What impact has the freezing conditions had?
The Met Office warned drivers to expect possible delays on roads on Monday, as well as cancelled or delayed rail and air travel, while the AA advised motorists to adjust their driving to the freezing conditions.
Drivers on northern sections of the M25 were stranded for several hours as traffic was at a standstill, while National Highways said it had up to 25 gritters treating the M25 at any one time on Sunday and overnight into Monday. They spread 960 tonnes of salt and more than 18,000 litres of anti-freeze. Other roads in the area which suffered long delays included the M11, M2, A21, A27 and A249, while Sussex Police issued a warning for “treacherous” roads.
AA president Edmund King warned that the number of breakdown callouts is around 25% higher than normal and urged drivers to check fuel levels and take warm clothing, a charged mobile phone, food and drink before travelling. He said: “Many drivers were stranded or severely delayed on the northern section of the M25 last night between London Colney and the M11.

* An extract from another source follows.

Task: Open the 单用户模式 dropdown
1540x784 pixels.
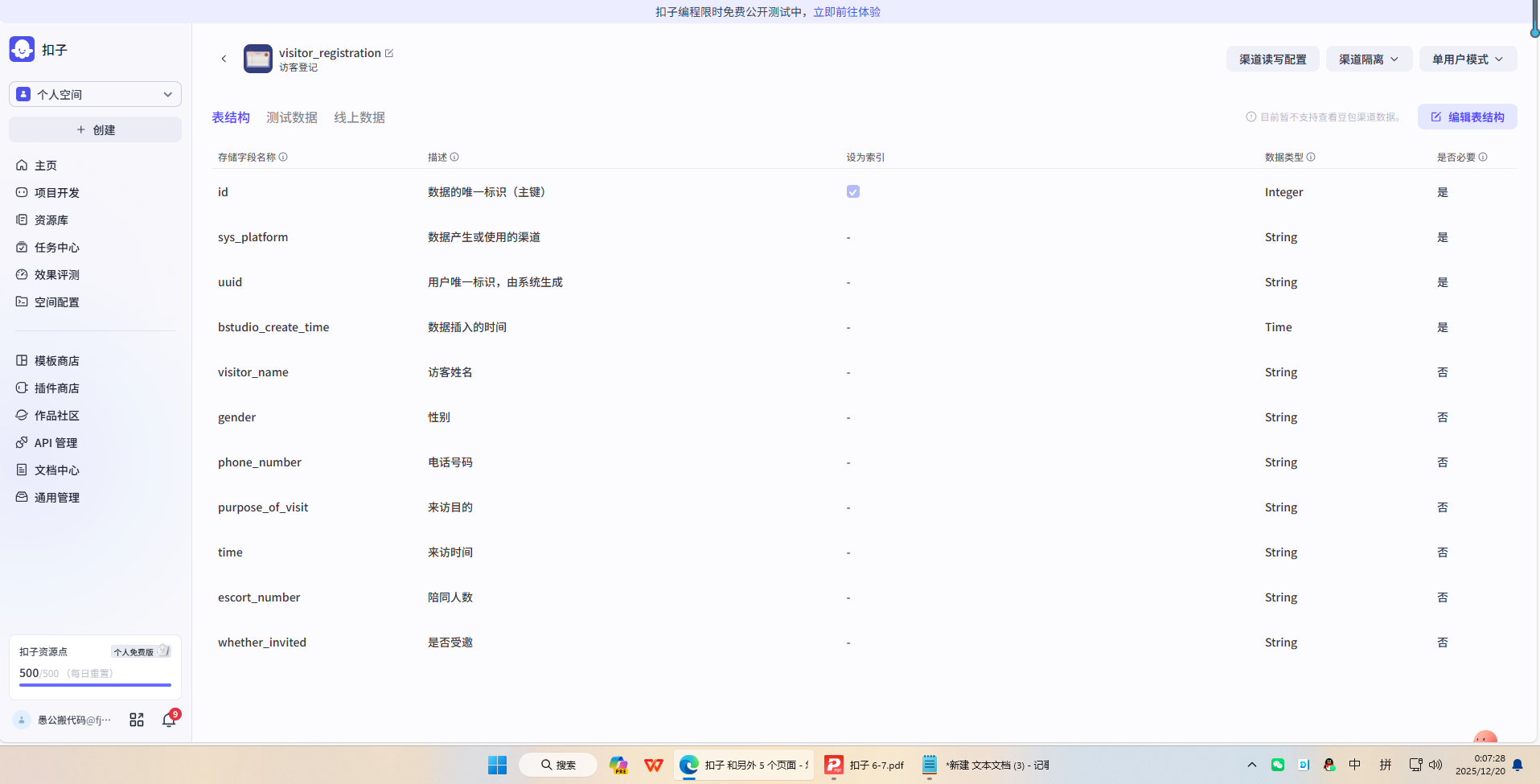Action: [x=1467, y=59]
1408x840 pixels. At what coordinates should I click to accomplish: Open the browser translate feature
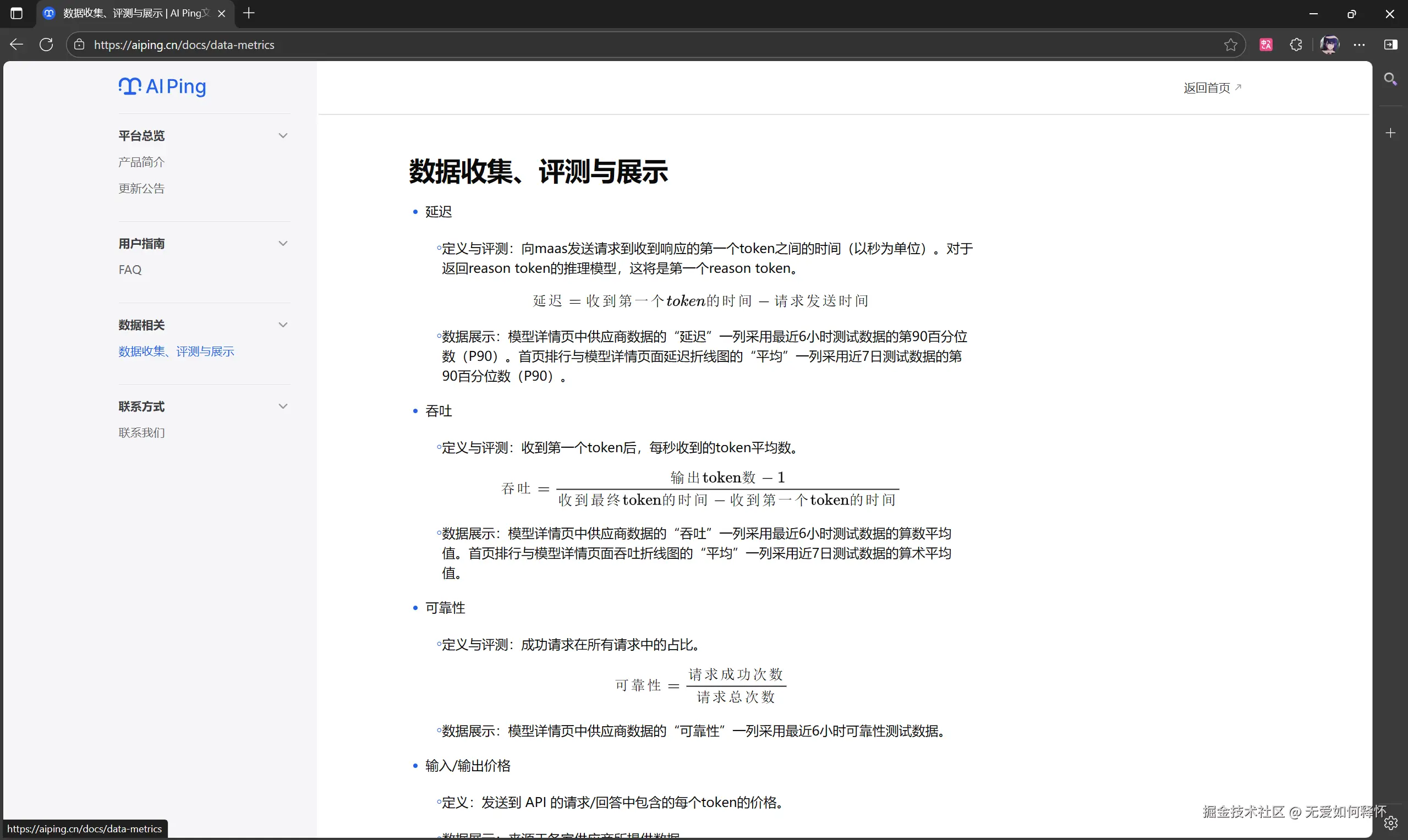coord(1267,45)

“The conditions show that it is essential to be prepared if you are driving. The best advice if you must drive is to take it easy and leave a much longer distance from the vehicle in front.”

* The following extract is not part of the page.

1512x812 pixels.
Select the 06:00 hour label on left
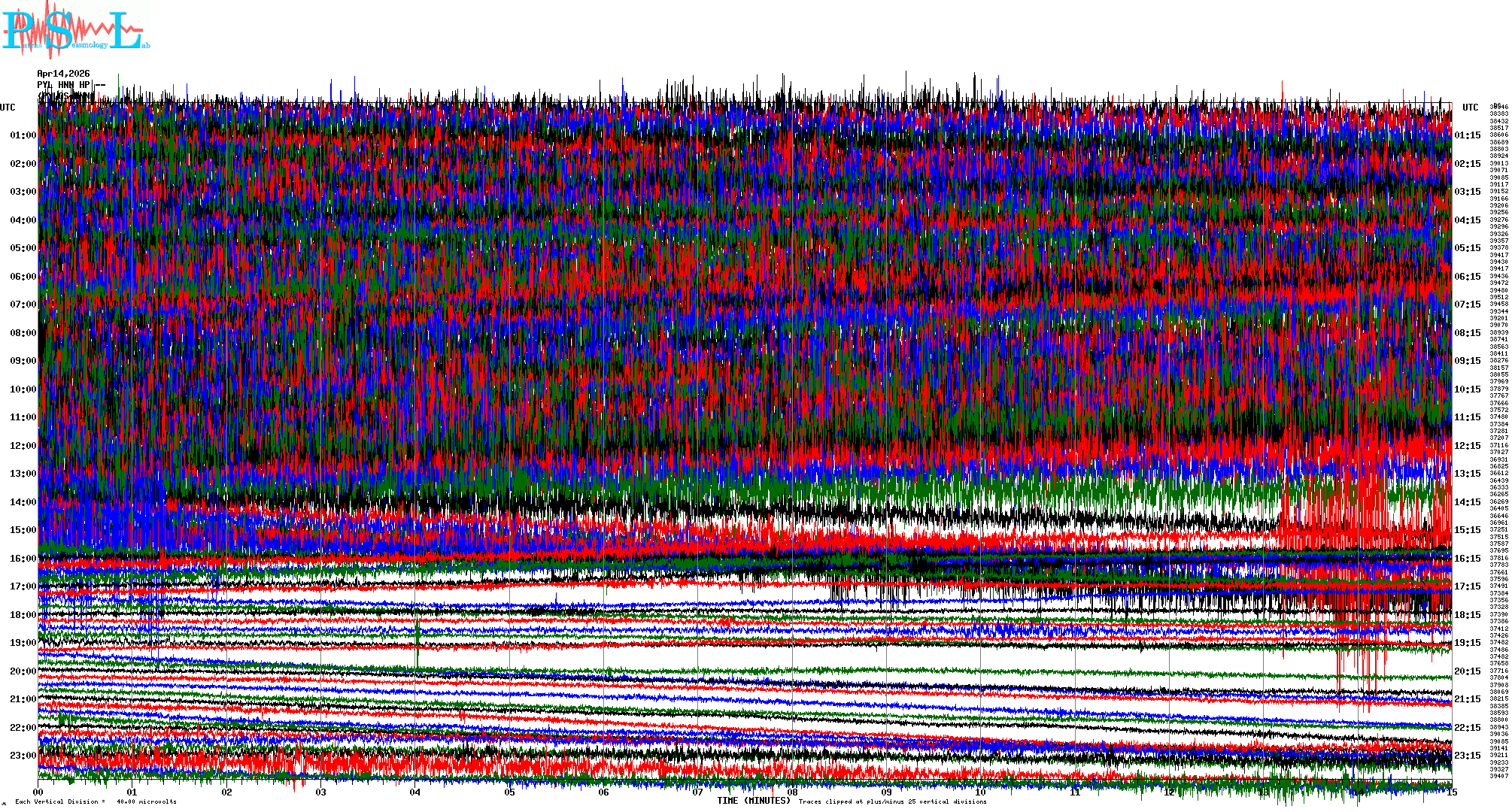[23, 277]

The travel disruption was followed on Tuesday by the first of a wave of train strikes, as members of the Rail, Maritime and Transport (RMT) union are pressing ahead with two 48-hour strikes at Network Rail, and 14 train companies, from Tuesday and Friday. Trains are only running from 7.30am to 6.30pm on this week’s strike days, although many parts of the country will have no services, including most of Scotland and Wales.
The strike has also caused disruption across the London Underground, with the Central and Piccadilly lines experiencing severe delays, and minor delays across the Victoria, Jubilee, and Elizabeth lines. The Bakerloo line is part suspended between Harrow & Wealdstone to Queens Park due to the rail strike.
Scores of schools across the country have also been forced to close for a second day due to the cold weather and travel disruption continued on Tuesday, with icy roads making conditions difficult for drivers. Councils from Aberdeenshire to Cambridgeshire reported school closures, for reasons including heating failure, burst pipes and snow and ice.
Meanwhile, a boy, aged six, is fighting for his life after falling into an icy lake in Solihull, West Midlands, on Sunday (11 December). Three other boys aged eight, 10 and 11 died after falling into the lake during the same incident.